Il Buddha, chiamato così dai suoi discepoli come colui che ha conseguito la pienezza della buddhi, della conoscenza, del risveglio, è il principe che ora ha già quasi una quarantina d’anni, forse 38 o 39, quando comincia ad essere seguito da un centinaio di discepoli. Ma egli non vuol fondare una religione, non vuol fondare fin dall’inizio neppure un ordine monastico, non ha lasciato la casa paterna per salvare il mondo, non ha voluto discepoli che lo seguissero perché ha qualcosa da dire loro, egli vuol vivere e ha scoperto una sola cosa: ha scoperto che al mondo c’è dolore; ha scoperto l’origine di questa sofferenza, ha scoperto che questa sofferenza può cessare e ha trovato la strada. E la strada complessa di queste otto dimensioni che portano alla cessazione del dolore, della sofferenza, all’appagamento di ciò che molte volte è stato tradotto come desiderio, ma che la parola tanto in pâli quanto in sanscrito vuol dire semplicemente sete; la sete di esistere, la sete di non esistere, la sete di voler essere perfetto, la sete di voler arrivare da qualche parte, l’inquietudine di non voler stare nel proprio posto, il desiderio di volere qualsiasi cosa. Ora, trascendere la volontà, questo non comprese Nietzsche, non è voler non avere volontà. Durante quasi una quarantina d’anni quest’uomo continua a vivere nelle pianure gangetiche del nord dell’India e pian piano là gente gli si riunì e gli si raggruppò attorno. Nella tradizione di quei tempi chi seguiva un uomo spirituale o un maestro si chiamava bhikkhu, monaco, sannyasi, sadhu, rinunciante.

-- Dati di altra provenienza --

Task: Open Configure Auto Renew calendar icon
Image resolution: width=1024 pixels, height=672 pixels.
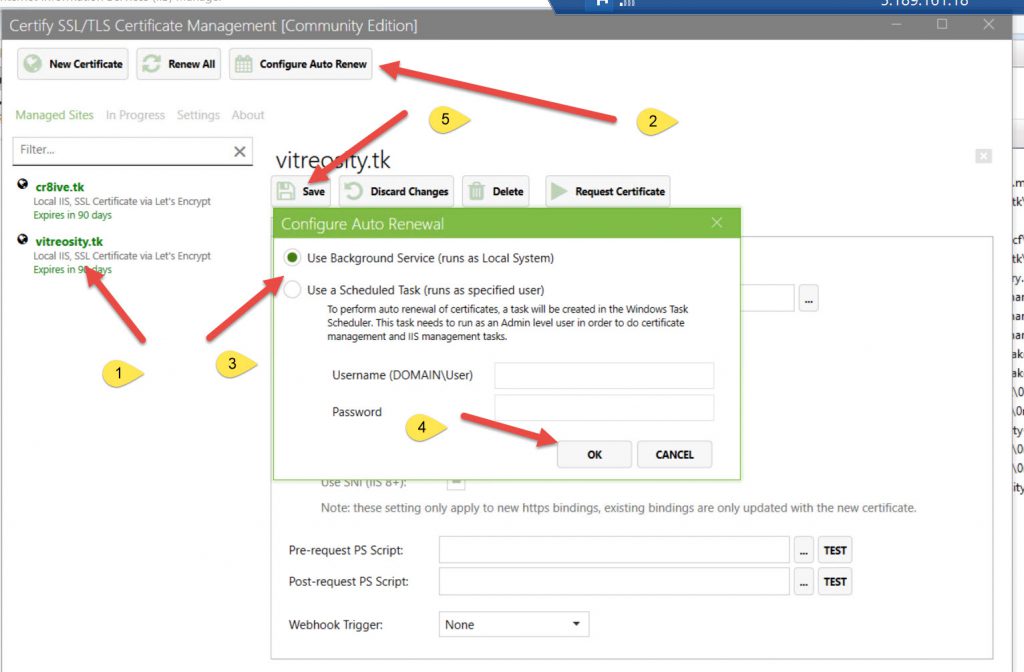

Gôtama parla mentre cammina e i suoi discepoli si impregnano di quello che egli va dicendo:

«Così come il vento soffia davanti e dietro e fa muovere le foglie del cotone, così la vera e inesauribile gioia mi sta muovendo, e in questa maniera compio tutte le cose».

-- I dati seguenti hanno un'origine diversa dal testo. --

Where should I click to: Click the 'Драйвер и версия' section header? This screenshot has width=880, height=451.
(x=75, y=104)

Che vuol dire essere uomo? Essere uomo vuol dire, secondo quel che ci dirà uno dei suoi discepoli, partecipare al festival gioioso di tutta l’esistenza.

«Il profumo di un fiore non viaggia contro la direzione del vento, ma la fragranza di un uomo buono va anche contro la direzione del vento; un uomo buono penetra le quattro direzioni».

Egli è molto convinto di quello che in seguito la tradizione commenterà: «ll santo non lascia tracce, è come il volo di un uccello, non lascia orme. Perciò è tanto difficile seguirlo».

Quest’uomo entusiasma. Discepoli lo seguono da tutte le parti. Anche le donne lo vogliono seguire, ed egli, che aveva fatto quella eccezione con Sujata, dice di no. Ma Ananda, il monaco più stimato da lui, dice al maestro che le accetti e allora egli le accetta. Ma non ha alcuna pretesa né di formare una religione, né di formare una setta, né di riformare il brahmanesimo, né di creare niente. Vuol vivere la propria vita, non pretende niente, non vuole dare neppure un nome alla sua comunità che sempre più si va formando. Quando muore, ottantenne, i discepoli s’accorgono che non hanno un luogo, che non sanno niente, che niente è regolato. Che cosa è accaduto? Allora, tre mesi dopo la sua morte, 500 anziani convocano il primo concilio del mondo buddista per vedere che cosa fosse capitato. E restano sorpresi nell’accorgersi che sì, erano capitate molte cose, che c’era stata una critica feroce alla spiritualità induista e brahmanica, che si erano costituiti gruppi che vivevano la vita del sangha o della comunità, che avevano preso spontaneamente come maestro uno che diceva soltanto di aver visto la realtà delle cose e la differenza che c’è tra loro.